July and August are the best time of the year for fantasy football. We all start to formulate strategies, plant our flags, and decide who we will yell at on TV for the rest of the year. That’s right, it’s fantasy football draft season! One key to winning your leagues is zeroing in on the right talent who will outperform their draft stock. Avoiding busts is equally, if not more important. With that in mind, and as a quick hitter, we here at Football Absurdity would like to prime you with the players to target, and the players to avoid, in your fantasy football drafts, team-by-team. What’s the difference between a sleeper and a breakout, you ask? I don’t know, why don’t you tell me, tough guy? You seem to have all the answers.

Breakout – Curtis Samuel, Wide Receiver (Expert Consensus Rank: WR39, 94 overall)
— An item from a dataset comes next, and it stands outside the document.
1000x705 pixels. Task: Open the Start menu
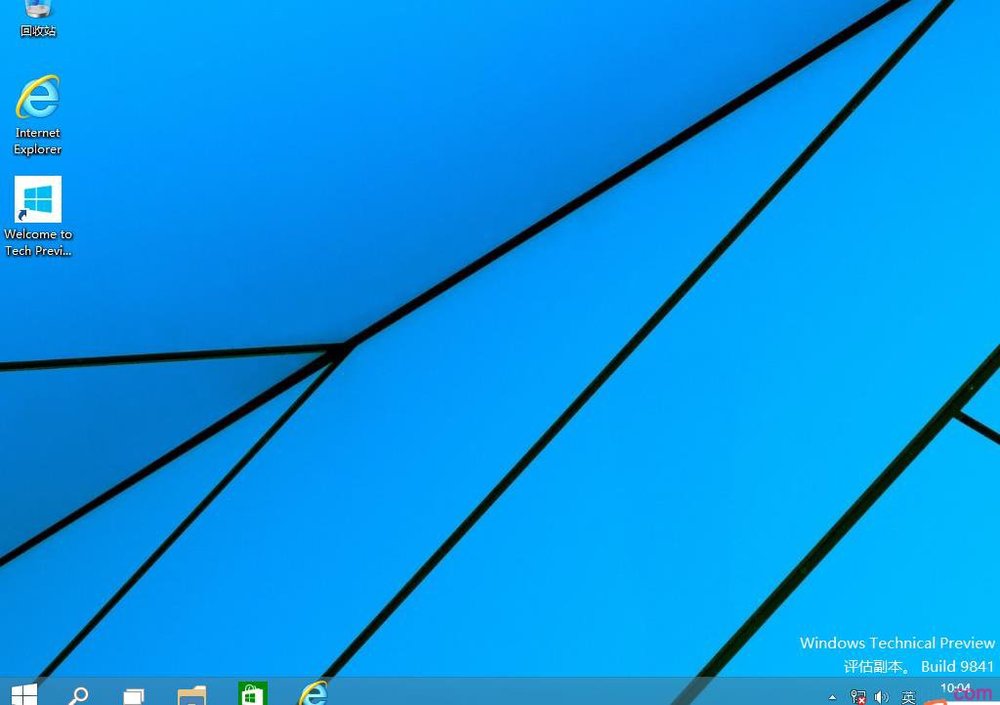click(23, 694)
The simplest, base-level reason to believe in a Curtis Samuel breakout is the well-worn third-year wide receiver breakout canard we all like to trot out when we run out of reasons why we like a wide receiver. Well, I trotted it out first, so you can’t accuse me of doing it because I was out of ideas.
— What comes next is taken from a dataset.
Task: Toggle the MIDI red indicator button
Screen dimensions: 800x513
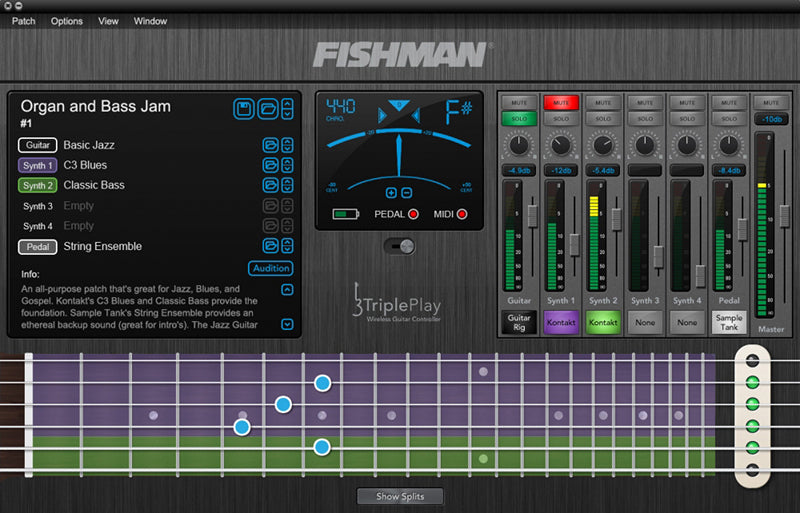Action: point(462,214)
The real reason I like Curtis Samuel: a partial-season sample size, oh yeah! In the last five games of Carolina’s season, Samuel wrested the WR2 position away from human trash fire Devin Funchess and averaged 8 targets a game en route to a 64-catch, 954-yard, three touchdown pace. While the touchdowns are questionable, it’s mostly a question of endpoints: he had 8 touchdowns on the season.

Give Samuel the pace yardage and catches and the season-long touchdown total, and you’re looking at a projection of 11.0 fantasy points per game (good enough for WR16 in 2018). He also dominated air yards in that span, turning in a 32% market share, which was more than Amari Cooper and JuJu Smith-Schuster in the same timeframe, and well ahead of his teammate, D.J. Moore (22% market share). Everything is in place for Curtis Samuel to make a huge leap forward, and he is one of my favorite fantasy football sleeper candidates for 2019.

Sleeper – Ian Thomas, Tight End (Expert Consensus Rank: TE28, 256 overall)
Bust – Greg Olsen, Tight End (Expert Consensus Rank: TE18, 152 overall)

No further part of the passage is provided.